Doing my weekly 'rounds' of the blogs I regularly check-up on, I came across a forlorn post by Wanstead Birder in which he attempted to make sense of the terminal decline in the number of people who blog. It struck a cord with me, as only the other day I'd taken the regrettable decision to start purging my sidebar links list of any dormant blogs that hadn't posted within the past year. It's something I've been putting off for a while, not least because many of the now skeletal blogs that I linked to epitomised what was for me a 'golden age' of blogging between 2009 and 2011. At its peak, I could expect twice-weekly posts from every blog in my sidebar, with the likes of Counting Coots
and Reservoir Cats,
though only short lived, amassing impressive followings and cult status amongst bloggers for their unrivalled satirical observations on the birding world.
But as things move forward, the number of bloggers giving up the ghost is on the up, and it's evident that the rise in superior forms of social media is the reason behind it. In the short space of time since I started blogging back at the tail end of 2008, the likes of Twitter and Facebook have come to provide hassle-free platforms through which to share
funny cat videos
sightings, experiences and opinions in natural history. A blog post can take time to draw up, and the number of people that will ultimately view it is determined by the regularity and reliability of your posts. In contrast, tweets can be composed within a matter of seconds, and a 're-tweet' from the right person will slap your content onto the news feeds of hundreds of other nature enthusiasts.
I've had my fair share of disagreements with Bill's Birding over the years, most of which have culminated in variable lengths of time passing without any posts. Inevitably, the circumstances that encouraged 14-year old me to start the blog, mainly to communicate with other young birders at the time, have become less relevant, and I can now share everything I want to with my 480 odd Twitter followers in a few sentences without worrying about having to tailor to a blog audience.

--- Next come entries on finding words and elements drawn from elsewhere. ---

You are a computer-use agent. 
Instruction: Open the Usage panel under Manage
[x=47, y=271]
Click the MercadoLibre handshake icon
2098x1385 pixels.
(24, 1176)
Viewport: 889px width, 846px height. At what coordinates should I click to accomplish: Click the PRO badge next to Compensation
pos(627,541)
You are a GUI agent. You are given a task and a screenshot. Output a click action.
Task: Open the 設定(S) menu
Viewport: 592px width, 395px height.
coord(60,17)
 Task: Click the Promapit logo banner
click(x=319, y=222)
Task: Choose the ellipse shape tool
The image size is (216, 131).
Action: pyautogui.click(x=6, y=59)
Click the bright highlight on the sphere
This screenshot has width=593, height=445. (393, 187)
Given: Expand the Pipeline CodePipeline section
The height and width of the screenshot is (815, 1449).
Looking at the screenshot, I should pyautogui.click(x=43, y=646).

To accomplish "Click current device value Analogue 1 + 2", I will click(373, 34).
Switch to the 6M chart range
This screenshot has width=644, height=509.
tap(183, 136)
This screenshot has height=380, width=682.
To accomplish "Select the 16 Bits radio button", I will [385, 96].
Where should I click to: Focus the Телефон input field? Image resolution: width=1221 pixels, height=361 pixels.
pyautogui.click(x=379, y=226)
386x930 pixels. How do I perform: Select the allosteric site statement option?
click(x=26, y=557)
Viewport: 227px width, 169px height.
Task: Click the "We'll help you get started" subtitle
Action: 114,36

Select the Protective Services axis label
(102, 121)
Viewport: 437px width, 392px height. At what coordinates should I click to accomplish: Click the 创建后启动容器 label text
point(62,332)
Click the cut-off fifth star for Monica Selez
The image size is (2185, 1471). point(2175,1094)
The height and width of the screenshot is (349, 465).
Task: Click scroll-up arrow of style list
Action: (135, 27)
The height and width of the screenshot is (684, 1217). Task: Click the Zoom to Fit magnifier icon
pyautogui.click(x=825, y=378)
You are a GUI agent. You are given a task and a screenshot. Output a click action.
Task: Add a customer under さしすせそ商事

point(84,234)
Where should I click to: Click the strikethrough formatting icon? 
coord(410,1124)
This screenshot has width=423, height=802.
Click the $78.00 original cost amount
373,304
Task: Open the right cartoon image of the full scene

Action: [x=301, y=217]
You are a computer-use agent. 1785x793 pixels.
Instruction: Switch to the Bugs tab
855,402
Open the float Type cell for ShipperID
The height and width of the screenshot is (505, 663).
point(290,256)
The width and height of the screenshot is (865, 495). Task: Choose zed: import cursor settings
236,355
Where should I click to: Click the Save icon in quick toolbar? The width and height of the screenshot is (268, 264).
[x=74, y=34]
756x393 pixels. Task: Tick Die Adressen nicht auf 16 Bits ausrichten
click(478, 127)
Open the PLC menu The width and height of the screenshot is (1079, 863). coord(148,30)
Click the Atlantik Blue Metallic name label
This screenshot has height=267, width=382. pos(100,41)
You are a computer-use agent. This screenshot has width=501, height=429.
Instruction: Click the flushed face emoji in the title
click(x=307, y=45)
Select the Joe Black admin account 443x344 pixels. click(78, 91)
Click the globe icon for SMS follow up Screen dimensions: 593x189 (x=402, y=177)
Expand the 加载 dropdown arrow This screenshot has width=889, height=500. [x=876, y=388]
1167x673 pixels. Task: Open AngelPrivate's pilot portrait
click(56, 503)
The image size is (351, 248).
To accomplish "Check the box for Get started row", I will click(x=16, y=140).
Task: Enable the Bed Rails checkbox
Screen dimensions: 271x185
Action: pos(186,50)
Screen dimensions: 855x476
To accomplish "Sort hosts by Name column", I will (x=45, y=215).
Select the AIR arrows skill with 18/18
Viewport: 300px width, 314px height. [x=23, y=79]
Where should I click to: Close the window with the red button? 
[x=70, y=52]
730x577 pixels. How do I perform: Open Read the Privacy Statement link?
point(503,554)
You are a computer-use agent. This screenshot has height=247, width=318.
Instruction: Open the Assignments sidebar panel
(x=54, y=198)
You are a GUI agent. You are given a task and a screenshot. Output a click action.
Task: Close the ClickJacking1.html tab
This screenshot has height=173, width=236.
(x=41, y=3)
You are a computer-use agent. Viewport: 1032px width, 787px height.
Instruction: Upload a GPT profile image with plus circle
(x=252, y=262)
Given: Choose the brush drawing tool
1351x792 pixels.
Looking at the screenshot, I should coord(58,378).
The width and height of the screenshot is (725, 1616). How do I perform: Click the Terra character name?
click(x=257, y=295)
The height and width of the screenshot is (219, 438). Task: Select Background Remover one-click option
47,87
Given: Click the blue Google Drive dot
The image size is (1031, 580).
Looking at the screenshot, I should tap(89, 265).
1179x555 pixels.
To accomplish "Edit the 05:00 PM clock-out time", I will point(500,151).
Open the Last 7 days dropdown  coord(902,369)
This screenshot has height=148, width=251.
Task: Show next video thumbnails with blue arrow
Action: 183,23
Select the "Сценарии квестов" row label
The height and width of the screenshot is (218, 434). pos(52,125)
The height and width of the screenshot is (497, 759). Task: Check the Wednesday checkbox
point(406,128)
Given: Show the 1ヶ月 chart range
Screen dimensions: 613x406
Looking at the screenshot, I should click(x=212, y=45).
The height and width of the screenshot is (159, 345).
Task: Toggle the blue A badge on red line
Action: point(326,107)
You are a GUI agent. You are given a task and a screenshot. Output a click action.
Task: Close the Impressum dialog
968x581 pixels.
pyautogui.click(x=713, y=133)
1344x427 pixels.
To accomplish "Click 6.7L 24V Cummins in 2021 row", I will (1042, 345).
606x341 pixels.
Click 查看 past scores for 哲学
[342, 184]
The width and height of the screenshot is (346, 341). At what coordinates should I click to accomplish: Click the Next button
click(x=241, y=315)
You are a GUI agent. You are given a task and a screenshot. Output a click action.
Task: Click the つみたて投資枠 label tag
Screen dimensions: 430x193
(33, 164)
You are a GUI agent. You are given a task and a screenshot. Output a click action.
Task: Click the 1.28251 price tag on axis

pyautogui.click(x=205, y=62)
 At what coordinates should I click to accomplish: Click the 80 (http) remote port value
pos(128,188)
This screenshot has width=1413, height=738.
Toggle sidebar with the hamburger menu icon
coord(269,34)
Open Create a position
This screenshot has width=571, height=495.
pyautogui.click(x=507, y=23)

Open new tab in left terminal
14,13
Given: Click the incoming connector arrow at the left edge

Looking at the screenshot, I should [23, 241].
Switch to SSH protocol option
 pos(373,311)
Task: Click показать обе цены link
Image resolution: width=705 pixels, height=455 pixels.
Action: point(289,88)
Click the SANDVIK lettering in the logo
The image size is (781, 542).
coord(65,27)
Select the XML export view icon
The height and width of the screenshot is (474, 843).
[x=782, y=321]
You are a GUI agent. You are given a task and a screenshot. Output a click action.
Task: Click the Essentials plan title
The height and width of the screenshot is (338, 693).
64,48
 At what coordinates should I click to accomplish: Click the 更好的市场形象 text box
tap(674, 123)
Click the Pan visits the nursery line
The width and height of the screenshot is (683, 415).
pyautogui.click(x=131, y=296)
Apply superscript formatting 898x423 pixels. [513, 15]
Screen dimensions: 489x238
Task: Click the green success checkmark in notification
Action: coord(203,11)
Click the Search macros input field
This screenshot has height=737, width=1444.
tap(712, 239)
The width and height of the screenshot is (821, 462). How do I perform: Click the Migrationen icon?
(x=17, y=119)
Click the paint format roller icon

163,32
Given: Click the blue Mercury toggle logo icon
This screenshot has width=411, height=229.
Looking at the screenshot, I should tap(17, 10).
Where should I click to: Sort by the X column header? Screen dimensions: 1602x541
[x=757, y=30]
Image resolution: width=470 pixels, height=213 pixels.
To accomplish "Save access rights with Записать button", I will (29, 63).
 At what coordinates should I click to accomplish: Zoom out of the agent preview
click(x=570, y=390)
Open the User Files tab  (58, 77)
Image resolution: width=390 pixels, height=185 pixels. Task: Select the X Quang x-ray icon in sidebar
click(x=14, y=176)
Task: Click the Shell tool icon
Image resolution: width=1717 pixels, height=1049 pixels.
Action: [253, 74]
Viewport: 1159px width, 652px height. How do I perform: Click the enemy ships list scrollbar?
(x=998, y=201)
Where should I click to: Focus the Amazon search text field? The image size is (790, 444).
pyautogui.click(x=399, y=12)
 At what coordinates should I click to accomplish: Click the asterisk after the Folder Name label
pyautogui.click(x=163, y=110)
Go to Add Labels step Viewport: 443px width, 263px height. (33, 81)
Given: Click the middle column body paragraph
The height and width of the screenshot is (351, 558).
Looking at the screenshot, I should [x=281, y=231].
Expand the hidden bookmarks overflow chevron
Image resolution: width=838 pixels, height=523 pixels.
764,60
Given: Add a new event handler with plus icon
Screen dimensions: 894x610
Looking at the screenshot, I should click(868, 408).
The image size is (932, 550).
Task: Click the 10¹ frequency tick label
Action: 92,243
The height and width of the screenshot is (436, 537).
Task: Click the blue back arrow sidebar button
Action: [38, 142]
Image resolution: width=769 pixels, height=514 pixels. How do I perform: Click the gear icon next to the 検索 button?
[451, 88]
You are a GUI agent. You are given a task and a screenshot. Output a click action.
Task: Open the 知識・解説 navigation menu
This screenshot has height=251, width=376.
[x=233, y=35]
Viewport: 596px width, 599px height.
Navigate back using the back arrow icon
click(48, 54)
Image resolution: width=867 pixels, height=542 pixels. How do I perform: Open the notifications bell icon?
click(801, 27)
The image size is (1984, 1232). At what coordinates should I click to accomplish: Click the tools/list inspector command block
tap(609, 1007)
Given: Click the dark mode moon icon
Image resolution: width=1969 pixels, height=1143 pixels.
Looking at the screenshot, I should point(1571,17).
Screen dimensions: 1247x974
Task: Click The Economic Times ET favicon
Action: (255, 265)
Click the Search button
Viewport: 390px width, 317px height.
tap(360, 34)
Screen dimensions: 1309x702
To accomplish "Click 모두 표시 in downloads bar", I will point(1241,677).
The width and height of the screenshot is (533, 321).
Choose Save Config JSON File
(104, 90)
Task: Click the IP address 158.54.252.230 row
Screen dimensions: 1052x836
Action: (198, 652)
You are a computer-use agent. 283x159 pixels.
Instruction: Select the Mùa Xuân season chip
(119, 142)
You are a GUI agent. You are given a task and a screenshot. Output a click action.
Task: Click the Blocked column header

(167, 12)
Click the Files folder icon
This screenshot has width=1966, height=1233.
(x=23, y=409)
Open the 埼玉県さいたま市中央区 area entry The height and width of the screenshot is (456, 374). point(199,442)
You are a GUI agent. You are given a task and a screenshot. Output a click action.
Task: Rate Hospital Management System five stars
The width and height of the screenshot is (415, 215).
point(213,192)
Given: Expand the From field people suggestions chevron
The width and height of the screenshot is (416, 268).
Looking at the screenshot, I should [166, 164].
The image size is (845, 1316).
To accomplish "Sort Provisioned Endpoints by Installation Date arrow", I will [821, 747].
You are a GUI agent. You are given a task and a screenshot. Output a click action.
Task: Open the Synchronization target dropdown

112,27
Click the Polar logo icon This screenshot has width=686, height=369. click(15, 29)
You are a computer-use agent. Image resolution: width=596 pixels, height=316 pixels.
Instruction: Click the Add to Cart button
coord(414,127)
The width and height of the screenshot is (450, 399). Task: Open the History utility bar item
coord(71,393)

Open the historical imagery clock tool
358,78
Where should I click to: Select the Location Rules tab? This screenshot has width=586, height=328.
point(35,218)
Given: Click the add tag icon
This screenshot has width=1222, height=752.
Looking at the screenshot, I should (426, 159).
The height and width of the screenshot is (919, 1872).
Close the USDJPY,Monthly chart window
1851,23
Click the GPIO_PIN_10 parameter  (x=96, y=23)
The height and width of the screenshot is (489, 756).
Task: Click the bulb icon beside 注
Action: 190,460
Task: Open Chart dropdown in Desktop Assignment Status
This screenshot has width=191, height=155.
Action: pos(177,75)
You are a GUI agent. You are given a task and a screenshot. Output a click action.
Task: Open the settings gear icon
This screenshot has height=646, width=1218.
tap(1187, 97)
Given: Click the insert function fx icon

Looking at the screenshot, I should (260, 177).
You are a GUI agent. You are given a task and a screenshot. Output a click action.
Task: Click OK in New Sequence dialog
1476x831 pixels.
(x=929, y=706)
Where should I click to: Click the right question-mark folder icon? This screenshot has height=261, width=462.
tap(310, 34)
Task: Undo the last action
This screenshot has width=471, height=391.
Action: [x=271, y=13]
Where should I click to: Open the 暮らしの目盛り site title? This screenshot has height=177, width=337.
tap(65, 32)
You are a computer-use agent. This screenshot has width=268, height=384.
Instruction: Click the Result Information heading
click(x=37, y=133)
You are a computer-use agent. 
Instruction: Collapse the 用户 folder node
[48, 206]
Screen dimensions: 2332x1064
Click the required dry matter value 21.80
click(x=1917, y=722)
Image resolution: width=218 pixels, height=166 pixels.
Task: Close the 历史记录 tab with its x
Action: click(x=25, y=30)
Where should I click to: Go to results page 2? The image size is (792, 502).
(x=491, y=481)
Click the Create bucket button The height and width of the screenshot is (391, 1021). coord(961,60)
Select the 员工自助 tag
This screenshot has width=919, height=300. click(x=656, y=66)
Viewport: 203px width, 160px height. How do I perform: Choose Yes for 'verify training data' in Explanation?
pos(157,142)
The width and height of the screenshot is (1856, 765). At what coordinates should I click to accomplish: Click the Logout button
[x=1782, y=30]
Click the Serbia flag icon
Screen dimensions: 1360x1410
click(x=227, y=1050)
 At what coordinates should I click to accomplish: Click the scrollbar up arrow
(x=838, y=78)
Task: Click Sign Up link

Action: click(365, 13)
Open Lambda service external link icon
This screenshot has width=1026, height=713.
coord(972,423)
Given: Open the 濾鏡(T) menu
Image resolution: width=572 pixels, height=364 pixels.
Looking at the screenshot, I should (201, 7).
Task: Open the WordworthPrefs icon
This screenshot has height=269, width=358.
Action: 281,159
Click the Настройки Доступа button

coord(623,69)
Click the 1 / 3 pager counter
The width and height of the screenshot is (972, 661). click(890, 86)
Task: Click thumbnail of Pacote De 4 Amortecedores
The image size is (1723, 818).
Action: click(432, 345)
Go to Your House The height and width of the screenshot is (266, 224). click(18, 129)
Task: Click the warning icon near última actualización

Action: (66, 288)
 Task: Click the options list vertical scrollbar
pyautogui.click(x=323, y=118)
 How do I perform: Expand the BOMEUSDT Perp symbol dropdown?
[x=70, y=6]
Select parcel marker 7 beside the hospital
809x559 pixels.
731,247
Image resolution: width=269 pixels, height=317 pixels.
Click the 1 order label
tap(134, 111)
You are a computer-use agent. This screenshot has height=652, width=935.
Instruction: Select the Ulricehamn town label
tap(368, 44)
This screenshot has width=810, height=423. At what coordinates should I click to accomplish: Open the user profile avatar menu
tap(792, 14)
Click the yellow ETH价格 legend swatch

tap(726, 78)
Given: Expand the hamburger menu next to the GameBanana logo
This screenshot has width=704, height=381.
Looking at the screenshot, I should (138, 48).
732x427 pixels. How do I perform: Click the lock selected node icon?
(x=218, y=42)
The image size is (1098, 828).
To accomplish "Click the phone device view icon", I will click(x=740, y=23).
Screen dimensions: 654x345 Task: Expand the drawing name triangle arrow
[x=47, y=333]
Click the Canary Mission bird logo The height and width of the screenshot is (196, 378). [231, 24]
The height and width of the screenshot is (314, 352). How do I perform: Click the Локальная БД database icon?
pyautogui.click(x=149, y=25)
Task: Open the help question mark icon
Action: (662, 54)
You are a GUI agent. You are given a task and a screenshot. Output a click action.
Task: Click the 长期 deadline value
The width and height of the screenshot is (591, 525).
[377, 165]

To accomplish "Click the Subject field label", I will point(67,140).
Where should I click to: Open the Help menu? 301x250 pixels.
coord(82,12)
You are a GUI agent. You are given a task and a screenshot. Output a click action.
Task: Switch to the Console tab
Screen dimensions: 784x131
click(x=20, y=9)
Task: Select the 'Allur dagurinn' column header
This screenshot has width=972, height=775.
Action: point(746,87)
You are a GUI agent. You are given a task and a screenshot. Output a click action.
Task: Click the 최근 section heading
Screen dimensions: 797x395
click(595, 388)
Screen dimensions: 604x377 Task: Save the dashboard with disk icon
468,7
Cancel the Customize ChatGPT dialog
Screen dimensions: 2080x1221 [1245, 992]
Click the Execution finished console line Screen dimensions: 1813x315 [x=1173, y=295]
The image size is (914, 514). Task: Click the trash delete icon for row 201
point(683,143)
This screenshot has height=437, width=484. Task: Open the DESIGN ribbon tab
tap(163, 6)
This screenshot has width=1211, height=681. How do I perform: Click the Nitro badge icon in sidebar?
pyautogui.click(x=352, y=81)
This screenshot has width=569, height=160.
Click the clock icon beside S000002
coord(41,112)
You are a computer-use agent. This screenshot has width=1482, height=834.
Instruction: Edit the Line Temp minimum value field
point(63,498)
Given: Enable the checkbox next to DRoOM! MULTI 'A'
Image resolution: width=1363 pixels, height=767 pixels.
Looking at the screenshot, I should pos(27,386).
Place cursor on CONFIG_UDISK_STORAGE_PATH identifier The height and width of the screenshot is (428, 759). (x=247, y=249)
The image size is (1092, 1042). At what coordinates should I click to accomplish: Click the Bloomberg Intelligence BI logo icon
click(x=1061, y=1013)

That said, I feel like I've come too far to simply pull the plug. I've made a permanent connection with Bill's Birding, so much so that while out in the field I'm often subconsciously compiling a suitable blog post in my head. I've committed to the blog for so long that it's become a defining part of me; something that I care too much about to let go. Our relationship is hard to compare to anything you might be able to relate to. Think about the emotional connection you hold with a loved one (i.e. child/partner/parents). Then consider that winter coat you think you look good in. It's probably somewhere in between.